- **Provided text**
Week of 111017

Daily WLCG Operations Call details

To join the call, at 15.00 CE(S)T Monday to Friday inclusive (in CERN 513 R-068) do one of the following:

  1. Dial +41227676000 (Main) and enter access code 0119168, or
  2. To have the system call you, click here
  3. The scod rota for the next few weeks is at ScodRota

WLCG Service Incidents, Interventions and Availability, Change / Risk Assessments

VO Summaries of Site Usability SIRs, Open Issues & Broadcasts Change assessments
ALICE ATLAS CMS LHCb WLCG Service Incident Reports WLCG Service Open Issues Broadcast archive CASTOR Change Assessments

General Information

General Information GGUS Information LHC Machine Information
CERN IT status board M/W PPSCoordinationWorkLog WLCG Baseline Versions WLCG Blogs   GgusInformation Sharepoint site - Cooldown Status - News


Monday:

Attendance: local(Massimo, Yuri, John, Jamie, Maria G, Maarten, Lukasz, Andrea, Dirk, va, Jakob, Oliver, Maria D);remote(Joel, Tore, Onno, Jhen Wei, Giovanni, Rob, Rolf, Tiju, Dmitri, Lisa).

Experiments round table:

  • ATLAS reports -
    • T0/Central Services
      • data taking, T0 reprocessing and HLT reconstruction in progress.
    • T1 sites
      • IN2P3-CC:
        • LFC outage ~2h. Friday afternoon due to ORACLE DB problem, FR cloud was set offline in production temporarily, Savannah:124066. Recovered at ~5pm CET.
        • Transfer failures on Sunday: "dftp_copy_wait: Conn. timeout and FIRST_MARKER_TIMEOUT". GGUS:75352 in progress, also SAM test for SRM failed. SRM overload,downtime (dCache) till 3pm. Recovered. Still many SRM related stage-out job failures on Monday morning.
      • PIC many file transfer failures on Saturday: GGUS:75341 verified. PNFS overload. LHCb heavily asking for tape files, srm-bring-online requests accumulating and affecting the PNFS server. (GGUS:75344). No more failures on Sunday.
      • NIKHEF transfer failures: failed to contact on remote SRM on Saturday. GGUS:75343 and GGUS:75345 verified. Job failures: missing BDII entry. Fixed.
      • Taiwan-LCG2 production job failures on Sunday: missing installation. GGUS:75354 solved after the experts adjusted the field in central DB.
      • INFN-CNAF missing files on SCRATCHDISK causing transfer failures on Sunday. GGUS:75356.
      • RAL-LCG2 transfer failures: "DESTINATION error: SRM_FAILURE or SRM_ABORTED". GGUS:75361 in progress.
    • T2 sites
      • several GGUS tickets submitted, some of them resolved.

- **Rows from a collection**
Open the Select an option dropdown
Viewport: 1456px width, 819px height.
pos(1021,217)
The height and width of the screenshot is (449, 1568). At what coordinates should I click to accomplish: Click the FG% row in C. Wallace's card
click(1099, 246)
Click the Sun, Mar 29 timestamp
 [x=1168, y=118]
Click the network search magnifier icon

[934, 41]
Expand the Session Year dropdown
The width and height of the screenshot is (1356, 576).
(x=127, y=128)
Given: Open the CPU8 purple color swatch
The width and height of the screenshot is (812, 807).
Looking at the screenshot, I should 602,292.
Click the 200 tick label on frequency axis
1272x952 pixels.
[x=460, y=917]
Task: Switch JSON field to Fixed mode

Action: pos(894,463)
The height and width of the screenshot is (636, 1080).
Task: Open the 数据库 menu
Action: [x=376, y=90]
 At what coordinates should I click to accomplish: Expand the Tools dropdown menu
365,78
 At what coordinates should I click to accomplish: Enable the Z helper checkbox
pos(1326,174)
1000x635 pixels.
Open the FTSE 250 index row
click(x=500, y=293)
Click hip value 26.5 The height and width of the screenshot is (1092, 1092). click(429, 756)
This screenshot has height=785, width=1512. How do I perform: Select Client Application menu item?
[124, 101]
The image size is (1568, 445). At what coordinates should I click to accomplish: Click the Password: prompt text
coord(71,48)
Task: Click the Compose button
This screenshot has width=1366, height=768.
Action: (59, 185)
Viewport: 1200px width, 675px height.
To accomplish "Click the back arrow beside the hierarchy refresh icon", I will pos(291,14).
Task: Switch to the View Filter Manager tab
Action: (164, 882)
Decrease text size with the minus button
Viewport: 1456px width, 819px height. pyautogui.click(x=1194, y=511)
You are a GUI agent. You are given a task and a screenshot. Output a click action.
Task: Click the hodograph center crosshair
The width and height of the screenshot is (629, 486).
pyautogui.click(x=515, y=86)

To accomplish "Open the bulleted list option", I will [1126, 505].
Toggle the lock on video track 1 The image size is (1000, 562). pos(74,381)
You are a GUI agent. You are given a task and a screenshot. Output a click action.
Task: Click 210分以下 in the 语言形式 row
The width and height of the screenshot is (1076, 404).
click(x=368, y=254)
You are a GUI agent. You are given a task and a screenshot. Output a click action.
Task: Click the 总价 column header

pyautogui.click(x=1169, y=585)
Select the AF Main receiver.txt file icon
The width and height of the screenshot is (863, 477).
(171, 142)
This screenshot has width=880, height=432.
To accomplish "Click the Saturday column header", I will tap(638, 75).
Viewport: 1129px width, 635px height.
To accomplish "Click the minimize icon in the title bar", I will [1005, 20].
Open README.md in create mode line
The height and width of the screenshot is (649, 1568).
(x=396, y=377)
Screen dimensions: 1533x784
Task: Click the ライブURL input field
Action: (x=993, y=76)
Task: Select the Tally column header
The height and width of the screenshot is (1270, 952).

- **Objectives**
1. Reproduce the passage of the operations call page from "Attendance: local(Massimo, Yuri, John, Jamie, Maria" up to and including "at ~5pm CET.".
2. Write out the lines of the rows from the line with "1000x635 pixels." up to and including the line with "height. pyautogui.click(x=1194, y=511)", exactly as they appear.
The operations call page and the rows have no connection to each other.

- **Complete answers**
1.
Attendance: local(Massimo, Yuri, John, Jamie, Maria G, Maarten, Lukasz, Andrea, Dirk, va, Jakob, Oliver, Maria D);remote(Joel, Tore, Onno, Jhen Wei, Giovanni, Rob, Rolf, Tiju, Dmitri, Lisa).

Experiments round table:

  • ATLAS reports -
    • T0/Central Services
      • data taking, T0 reprocessing and HLT reconstruction in progress.
    • T1 sites
      • IN2P3-CC:
        • LFC outage ~2h. Friday afternoon due to ORACLE DB problem, FR cloud was set offline in production temporarily, Savannah:124066. Recovered at ~5pm CET.

2.
1000x635 pixels.
Open the FTSE 250 index row
click(x=500, y=293)
Click hip value 26.5 The height and width of the screenshot is (1092, 1092). click(429, 756)
This screenshot has height=785, width=1512. How do I perform: Select Client Application menu item?
[124, 101]
The image size is (1568, 445). At what coordinates should I click to accomplish: Click the Password: prompt text
coord(71,48)
Task: Click the Compose button
This screenshot has width=1366, height=768.
Action: (59, 185)
Viewport: 1200px width, 675px height.
To accomplish "Click the back arrow beside the hierarchy refresh icon", I will pos(291,14).
Task: Switch to the View Filter Manager tab
Action: (164, 882)
Decrease text size with the minus button
Viewport: 1456px width, 819px height. pyautogui.click(x=1194, y=511)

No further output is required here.